Wie Bu, Bone und Fancourt selbst einräumen, handelt es sich um eine reine Beobachtungsstudie, die keine Aussagen zu den Ursachen der beschriebenen Muster zulässt. Zudem könnte die Wahl des Zeitpunkts, zu dem die Teilnehmer die Fragebögen ausfüllten, die Ergebnisse beeinflussen. Ebenso könnten sich Schlafzyklen, „Körperuhr“, Breitengrad oder das Wetter ausgewirkt haben.

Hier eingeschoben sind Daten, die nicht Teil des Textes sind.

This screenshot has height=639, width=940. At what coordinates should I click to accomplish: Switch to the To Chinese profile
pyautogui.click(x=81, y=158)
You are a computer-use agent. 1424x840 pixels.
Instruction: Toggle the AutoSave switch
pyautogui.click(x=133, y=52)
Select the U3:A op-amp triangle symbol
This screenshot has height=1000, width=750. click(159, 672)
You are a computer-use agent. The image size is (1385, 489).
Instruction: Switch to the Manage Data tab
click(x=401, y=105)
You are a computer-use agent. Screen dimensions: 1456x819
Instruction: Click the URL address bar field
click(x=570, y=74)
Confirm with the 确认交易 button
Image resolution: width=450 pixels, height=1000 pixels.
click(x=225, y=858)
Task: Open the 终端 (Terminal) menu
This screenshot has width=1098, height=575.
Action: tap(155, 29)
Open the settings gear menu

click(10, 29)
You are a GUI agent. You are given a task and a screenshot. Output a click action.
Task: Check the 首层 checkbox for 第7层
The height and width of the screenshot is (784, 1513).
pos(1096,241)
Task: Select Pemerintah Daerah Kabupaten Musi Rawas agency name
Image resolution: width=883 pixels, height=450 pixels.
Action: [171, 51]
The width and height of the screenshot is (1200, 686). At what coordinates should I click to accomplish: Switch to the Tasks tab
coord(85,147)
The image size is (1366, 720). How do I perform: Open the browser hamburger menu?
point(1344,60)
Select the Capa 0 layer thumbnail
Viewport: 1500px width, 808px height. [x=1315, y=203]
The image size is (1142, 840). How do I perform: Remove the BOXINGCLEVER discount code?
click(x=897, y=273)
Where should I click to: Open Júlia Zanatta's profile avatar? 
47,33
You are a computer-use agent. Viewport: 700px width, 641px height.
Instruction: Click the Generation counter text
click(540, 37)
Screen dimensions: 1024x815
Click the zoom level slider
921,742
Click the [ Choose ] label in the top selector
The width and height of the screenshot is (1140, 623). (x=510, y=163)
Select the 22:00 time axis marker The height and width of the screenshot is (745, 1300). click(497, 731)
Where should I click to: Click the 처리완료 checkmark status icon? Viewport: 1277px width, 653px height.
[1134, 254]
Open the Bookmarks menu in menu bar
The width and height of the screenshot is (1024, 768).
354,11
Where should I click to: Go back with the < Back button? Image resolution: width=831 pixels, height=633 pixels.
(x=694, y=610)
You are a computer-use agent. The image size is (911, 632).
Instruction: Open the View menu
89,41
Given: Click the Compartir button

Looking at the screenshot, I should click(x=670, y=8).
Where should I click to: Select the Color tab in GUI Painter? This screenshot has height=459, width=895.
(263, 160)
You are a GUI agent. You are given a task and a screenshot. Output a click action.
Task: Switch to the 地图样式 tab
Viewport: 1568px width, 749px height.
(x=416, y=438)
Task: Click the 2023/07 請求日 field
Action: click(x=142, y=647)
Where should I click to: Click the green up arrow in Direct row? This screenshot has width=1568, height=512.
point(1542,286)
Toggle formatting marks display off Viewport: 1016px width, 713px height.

*Sudie: 49.218 Teilnehmer füllten regelmäßig Fragebögen aus, in denen sie Angaben zu ihrem Glücks- und Zufriedenheitsgefühl sowie zur Sinnhaftigkeit ihrer Tätigkeiten machten. Zusätzlich wurden Uhrzeit, Wochentag, Jahreszeit sowie demografische Daten wie Alter, Geschlecht, ethnische Zugehörigkeit, Bildungsstand, Beschäftigungsstatus, Wohnort und gesundheitliche Faktoren erfasst. Da Frauen (76,5 Personen) und Personen mit höherem Bildungsniveau (68 Personen) überrepräsentiert waren, wurde die Stichprobe entsprechend gewichtet, um repräsentative Ergebnisse zu gewährleisten.